Regional Reviews: Connecticut & the Berkshires
Regional Reviews by Fred Sokol
The Adventures of Tom Sawyer
Take note of three young, fully engaged actors who lead this excellent cast. Tim McKiernan, trained at the University of Arizona in Tucson, takes to the professional stage for the first time and he is poised, physical, and a smart choice to play Tom. Louisa Krause, as Becky Thatcher, has more extensive acting credits. With a delectable smile, she charms not only Tom but many more who watch the performance. Casey Predovic, who graduated from North Carolina School of the Arts just a year ago, plays Huckleberry Finn. He helps us recall that character: the kid in town who is always in trouble and avoids school and church. The rest of the performers each take on at least two roles. Much of the action spins around the archetypal bad guy: Injun Joe. Actor Teddy Canez nails the villain of the piece so that everyone in attendance loves to root against him.

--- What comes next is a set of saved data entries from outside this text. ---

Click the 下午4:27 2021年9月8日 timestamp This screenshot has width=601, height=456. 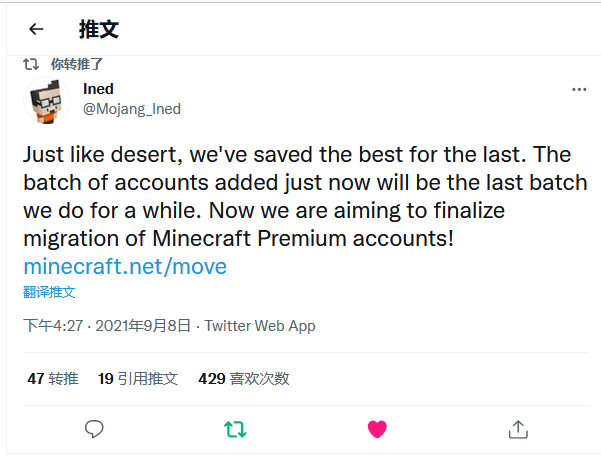click(x=107, y=326)
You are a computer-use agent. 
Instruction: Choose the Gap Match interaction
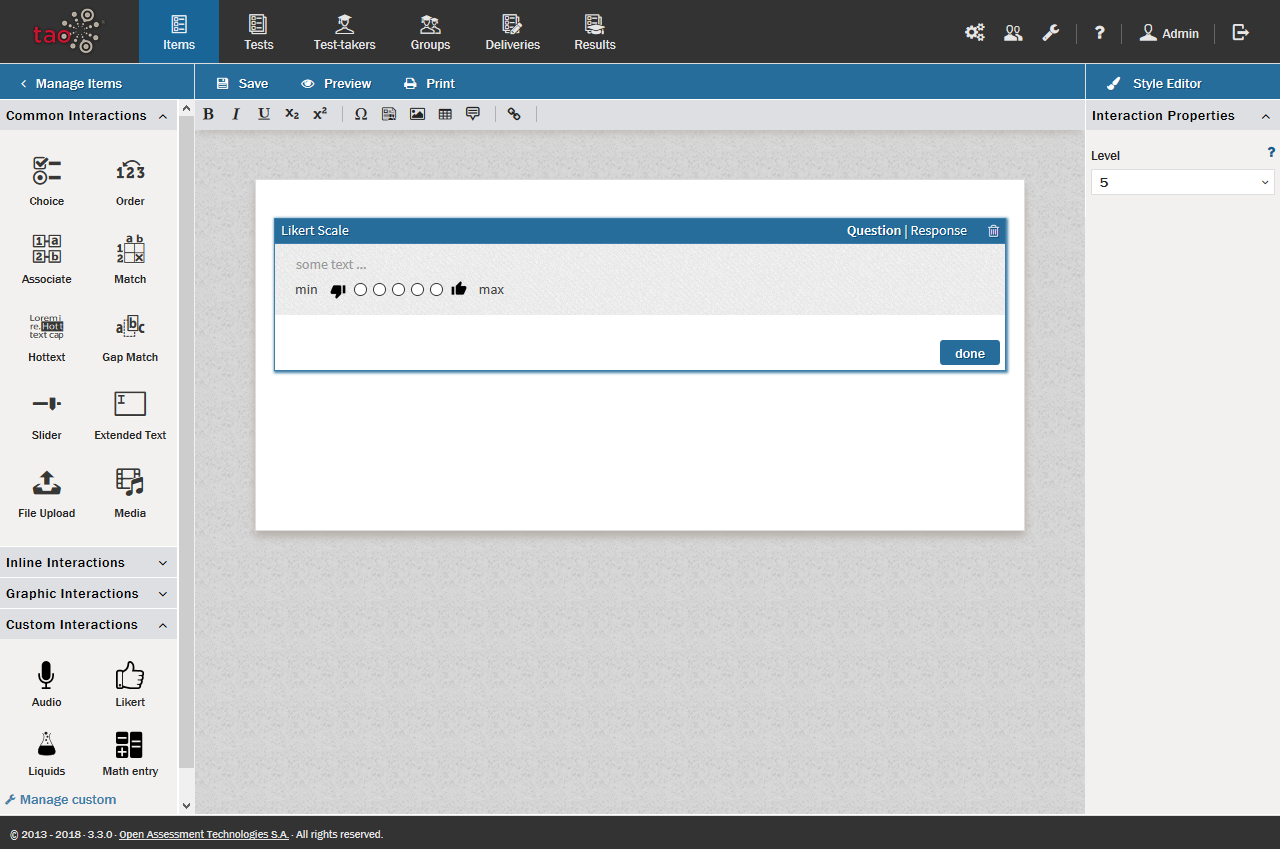tap(130, 328)
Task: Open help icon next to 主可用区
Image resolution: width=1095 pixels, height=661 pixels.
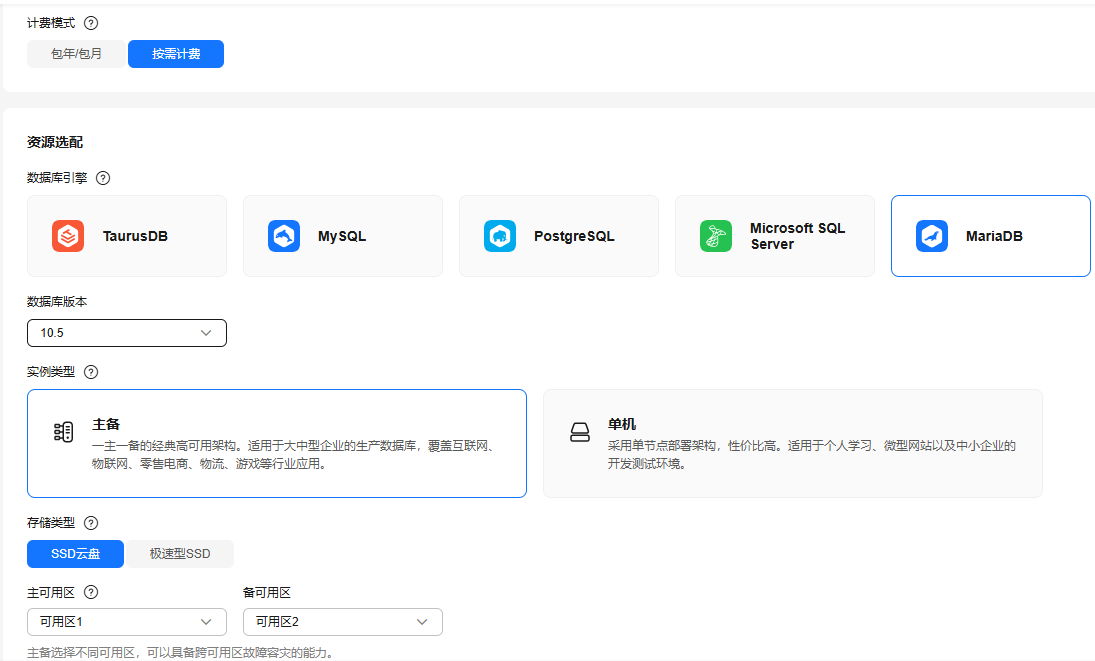Action: (91, 592)
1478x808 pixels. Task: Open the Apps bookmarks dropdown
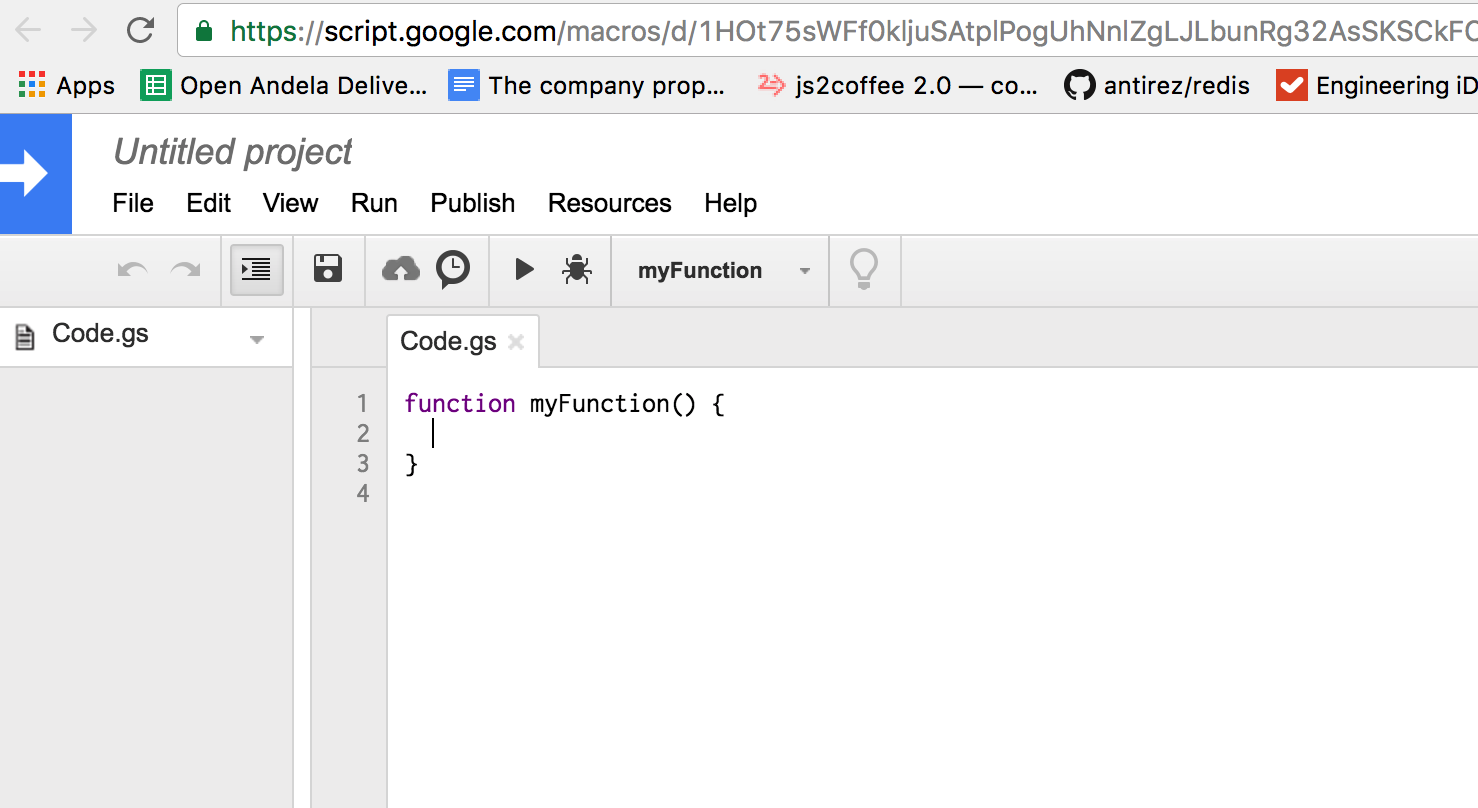pyautogui.click(x=66, y=85)
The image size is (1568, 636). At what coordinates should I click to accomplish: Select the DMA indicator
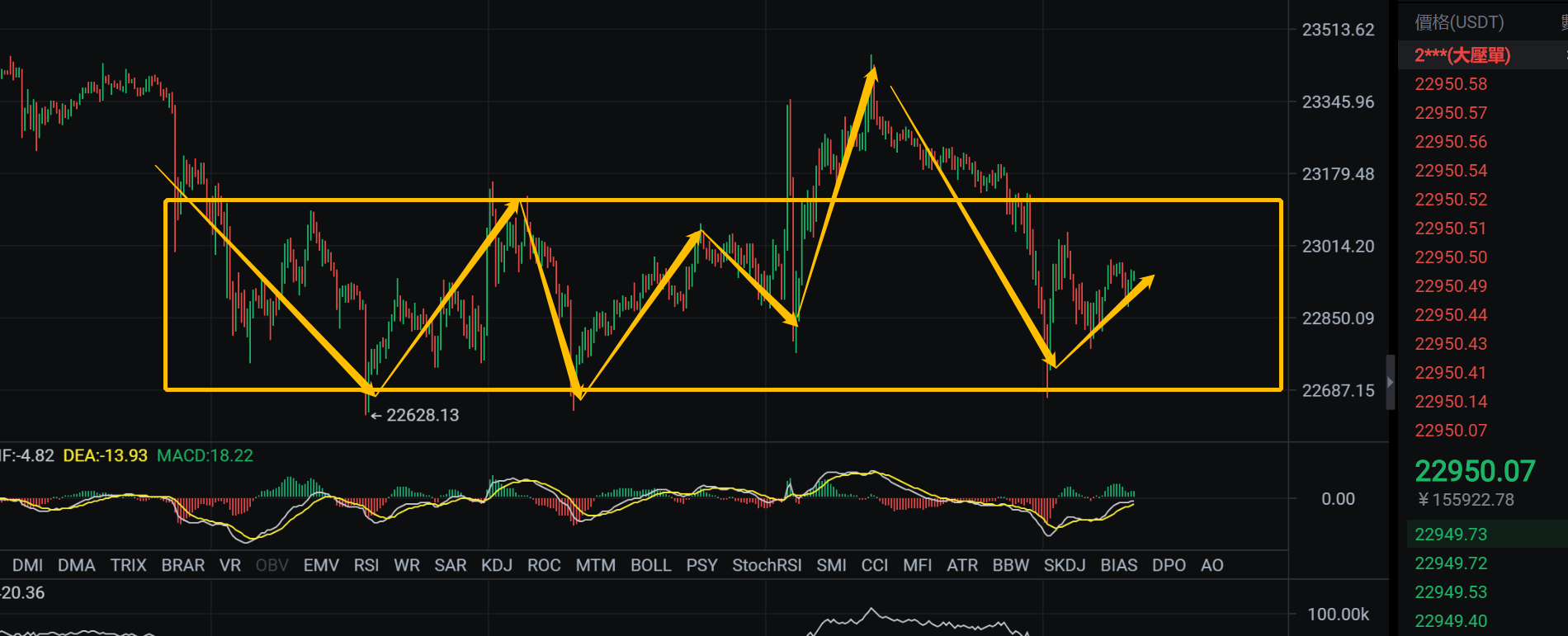76,565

For those who might have forgotten, Tom, in St. Petersburg, Missouri, during the 1840s, is the kind of kid who will take a swim instead of going to school. His Aunt Polly (Nancy Lemenager) tells him that he now must whitewash a fence, but Tom gets some of his friends to help out. Another day, he makes it to school but is late and is told to sit next to Becky. Instant romance! Later, Tom and Huck, in a cemetery, watch as Injun Joe kills Doc Robinson (Chris Bowyer). Muff Potter (Erik Lochtefeld) is blamed.
Eason's script, Cohen's direction, music and sound by Broken Chord Collective, and movement supplied by Tommy Rapley all come together as the second act opens. Tom is in the midst of a nightmare and within the bad dream Injun Joe, utilizing various means, slays individuals one by one. Then Tom awakens and the play moves forward. Tom, at a trial, eventually speaks the truth. Muff Potter gains freedom but Injun Joe runs off.
Daniel Ostling's scenic vision is at its best when Tom and Becky find themselves lost in a cave. The atmosphere is one of gloom and doom, and Becky fears she will die. Robert Wierzel's lighting creates just the right tone.
During a final scene, all of the actors come on stage to celebrate together. This is a delightful ending, even if it does not seem all that logical. Then again, we are talking Tom Sawyer, the boy with a never ending imaginationnot to mention Huck Finn. Twain, who grew up on the banks of the Mississippi River, claims he wrote by referencing people or combinations of people he knew. Now, we are fortunate to receive playwright Eason's spin on small town life a couple of centuries ago.
The magical part of an inspired, eager, lively production like this one relies a great deal upon the creative team's individual and collective imagination. Hartford Stage commissioned Laura Eason to work with the fiction and move it to her page. Jeremy Cohen enters, interprets further, brings in some obviously talented actors and designers. This production pretty much leaps forward to those sitting in the first rows of seats in the house.
Problems with the show? It loses zip about twenty minutes before intermission. As mentioned earlier, the concluding moments of the second act are festive, but the presentation is suddenly over. These are fairly minor quibbles. For the most part, this Tom Sawyer is bright and breezy.